I'm not seeing anything in that graph that implies that o1 ever fails on "what is 6*1?" The chart is graphing the number of digits on each axis; it fails on "what is (some 6 digit number) * (some 1 digit number)"
I don't think this will or necessarily should ever be fixed. The eventual solution (I imagine) will be to simply plug in a calculator. All the MCP talk on HN pushed me to try MCP out, and I'm sold. A Swiss army knife of tools like a calculator available would let a brain do what a brain is best at, and a calculator what a calculator is best at.
The chart you show is about the accuracy of x*y where X and Y are an increasing amount of digits.
This graph shows that both o1 and o3-mini are better at calculating in one’s head than any human I have known. It only starts to break down towards calculating the product of two eight digit factors etc.

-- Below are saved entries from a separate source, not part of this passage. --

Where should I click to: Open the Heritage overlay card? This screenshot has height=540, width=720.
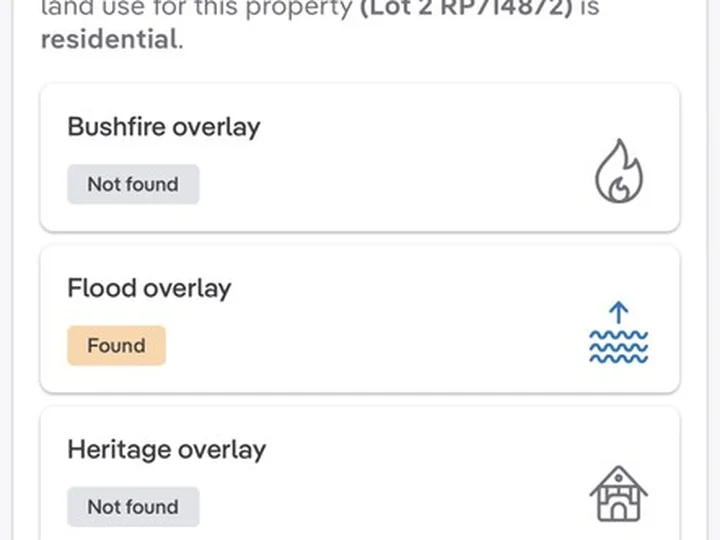point(360,473)
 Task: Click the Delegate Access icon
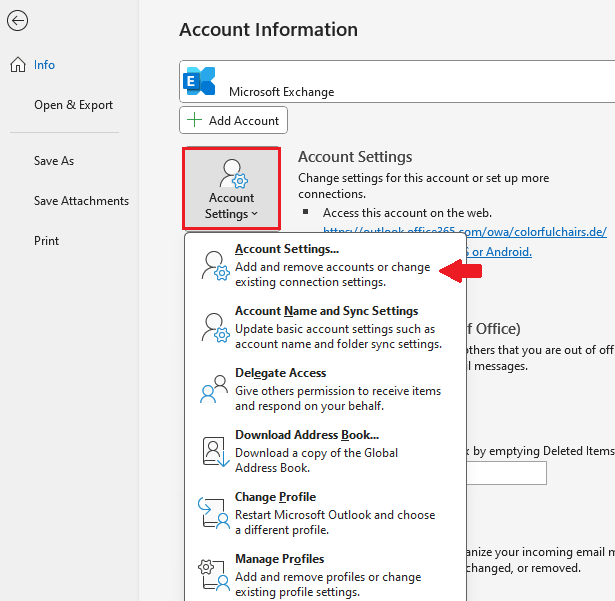[x=213, y=389]
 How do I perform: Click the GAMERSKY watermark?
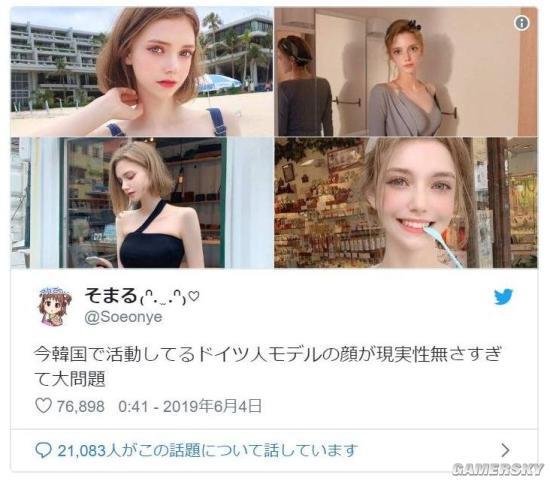coord(497,469)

Humanity fails that question an embarrassingly large number of times.
I can proudly (?) proclaim I will never fail that question. Pretty sure I don't know anyone who would either, including my 7yo.
I've certainly heard things wrong before, and had high fever, and loads of alcohol, and migraines, and high sleep deprivation, and andrenaline. All things that greatly affect whether I can do something seemingly simple or not
your 7yo can multiply a 5digit number with another 5digit number with >95% accuracy?